SpaceX (SPCX) officially joins the Nasdaq 100 on July 7, capping the largest IPO in history after a $75 billion raise in mid-June. The stock surged as high as $225 in the days after its June 12 debut, then deflated to $162 by last week, a 28% drawdown from the all-time high set in the immediate post-IPO window.
The timing raises a question the historical record answers unfavorably. Two of the most recent high-profile Nasdaq 100 additions, Palantir (PLTR) and Strategy (MSTR), both peaked around or shortly after their inclusion dates and entered prolonged drawdowns rather than new uplegs.
Why it matters
Index inclusion is widely treated as a legitimizing milestone, but the mechanics cut both ways. Passive funds that track the Nasdaq 100 typically buy into the announcement, not the effective date, so the demand pulse has already been absorbed before the stock officially lands. By the time retail and momentum desks get the headline, the marginal buyer is gone.
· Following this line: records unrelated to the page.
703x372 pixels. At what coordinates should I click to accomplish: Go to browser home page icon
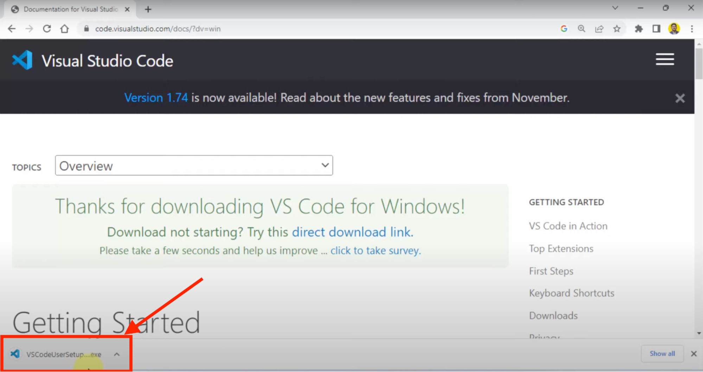pyautogui.click(x=64, y=29)
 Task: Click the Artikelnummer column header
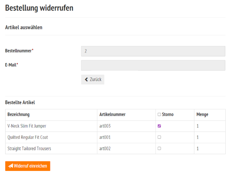pyautogui.click(x=112, y=114)
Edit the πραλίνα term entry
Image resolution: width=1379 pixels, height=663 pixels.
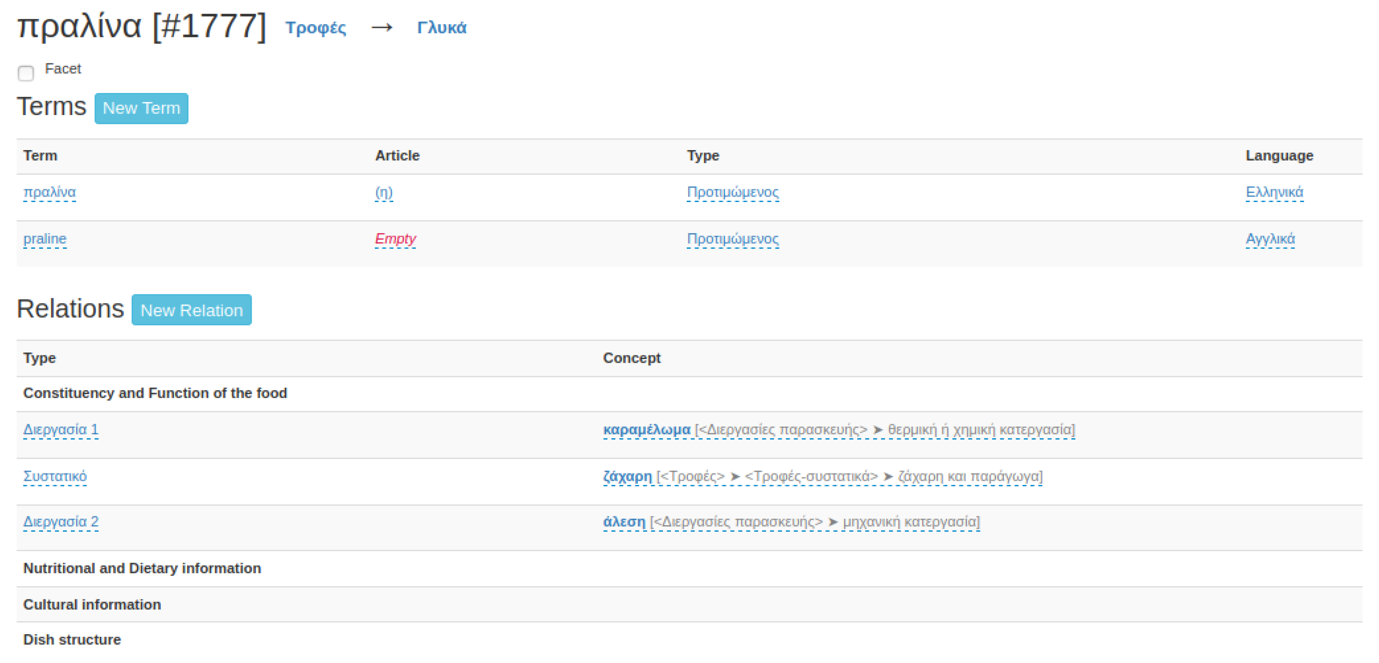click(x=49, y=192)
Palantir illustrates the pattern cleanly. It joined the Nasdaq 100 on December 23, 2024, peaked near the inclusion window, and fell roughly 25% in the weeks that followed. Strategy tells the same story at larger scale: it was officially added the same day, but its cycle high near $543 had already printed a month earlier, with bitcoin around $100,000. Shares now trade near $100, an 80% correction from peak.
Market impact
SpaceX's IPO landed at the height of the AI infrastructure trade, alongside surging semiconductor and high-bandwidth memory names riding concerns over chip shortages and AI compute demand. That backdrop raises the bar for what a post-inclusion rally would have to look like to break the historical script. With the stock already down 28% from its post-IPO high and passive flows largely anticipated, the more relevant question for traders is whether the drawdown deepens before any relief bounce materializes. The MSTR template suggests the bear case plays out over months, not days.
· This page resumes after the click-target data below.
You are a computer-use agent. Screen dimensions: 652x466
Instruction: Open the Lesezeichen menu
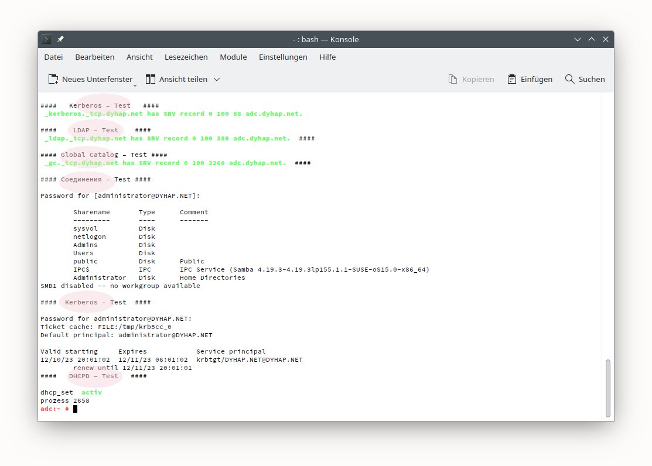click(x=186, y=57)
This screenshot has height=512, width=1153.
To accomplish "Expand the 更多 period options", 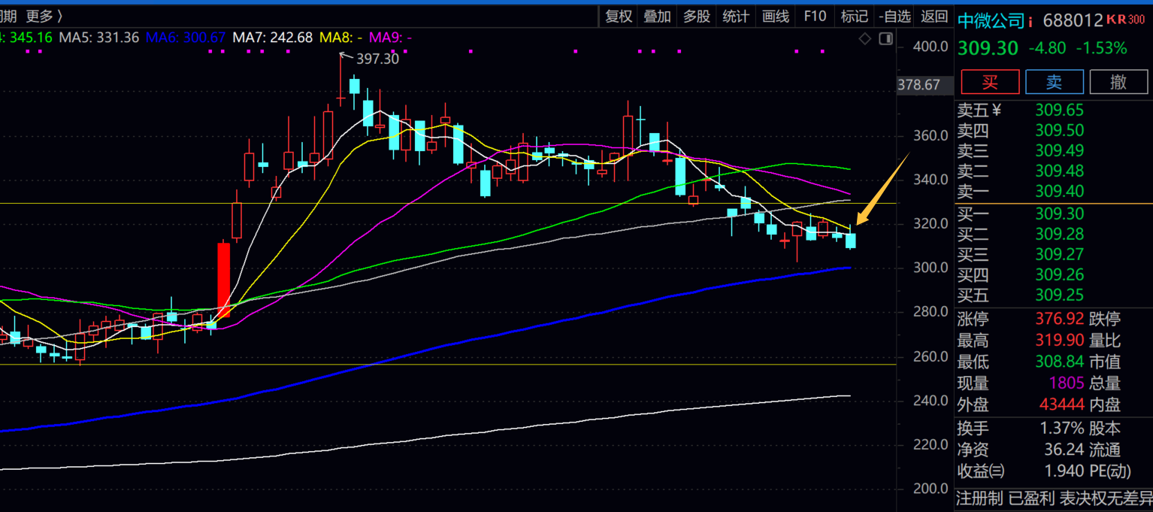I will pos(44,17).
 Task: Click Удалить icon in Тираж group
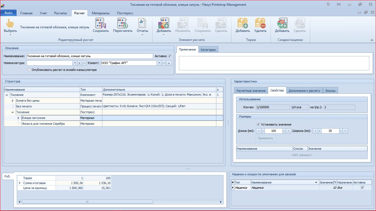pyautogui.click(x=260, y=24)
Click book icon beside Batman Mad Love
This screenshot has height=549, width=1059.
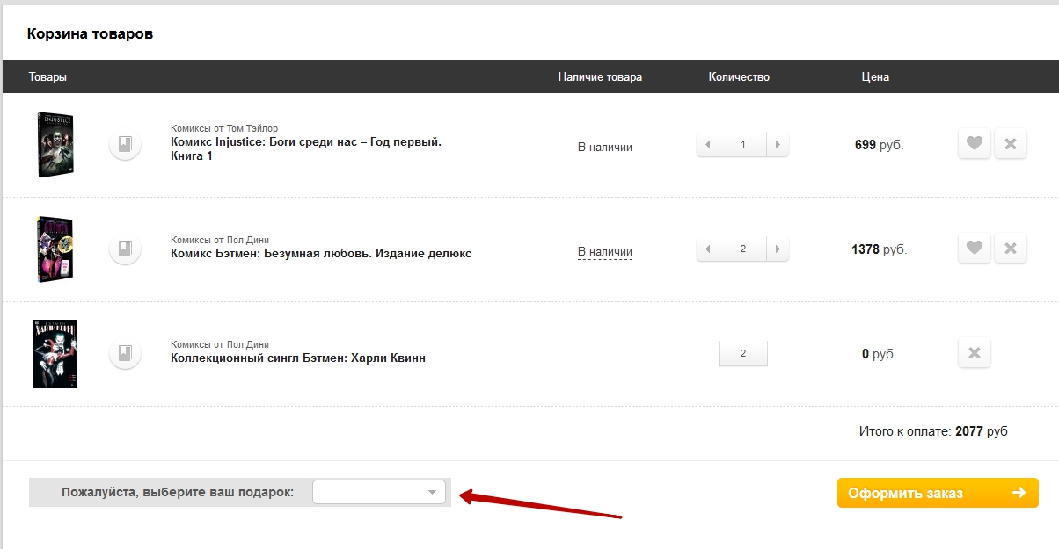[125, 249]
Frequently asked questions
-
When does SpaceX officially join the Nasdaq 100?
SpaceX (SPCX) is set to officially join the Nasdaq 100 index on July 7, following its mid-June IPO that raised $75 billion, the largest in history.
-
How much has SpaceX stock fallen from its post-IPO high?
Shares surged to as high as $225 in the days after the June 12 debut, then fell to roughly $162 by last week, a 28% drawdown from the post-IPO high.
-
What happened to Palantir after its Nasdaq 100 inclusion?
Palantir (PLTR) joined the Nasdaq 100 on December 23, 2024. The stock peaked around the inclusion window and declined roughly 25% in the weeks that followed.
-
Why is Strategy (MSTR) cited as a warning for SpaceX?
Strategy also entered the Nasdaq 100 on December 23, 2024, but its cycle high near $543 had printed a month earlier when bitcoin was around $100,000. Shares now trade near $100, an 80% correction from peak.
-
Why does Nasdaq 100 inclusion often fail to extend a rally?
Passive funds tracking the index typically buy into inclusion at the announcement, not the effective date, so the demand pulse is absorbed before the stock officially lands. By inclusion day, the marginal buyer has already shown up and expectations are largely priced in.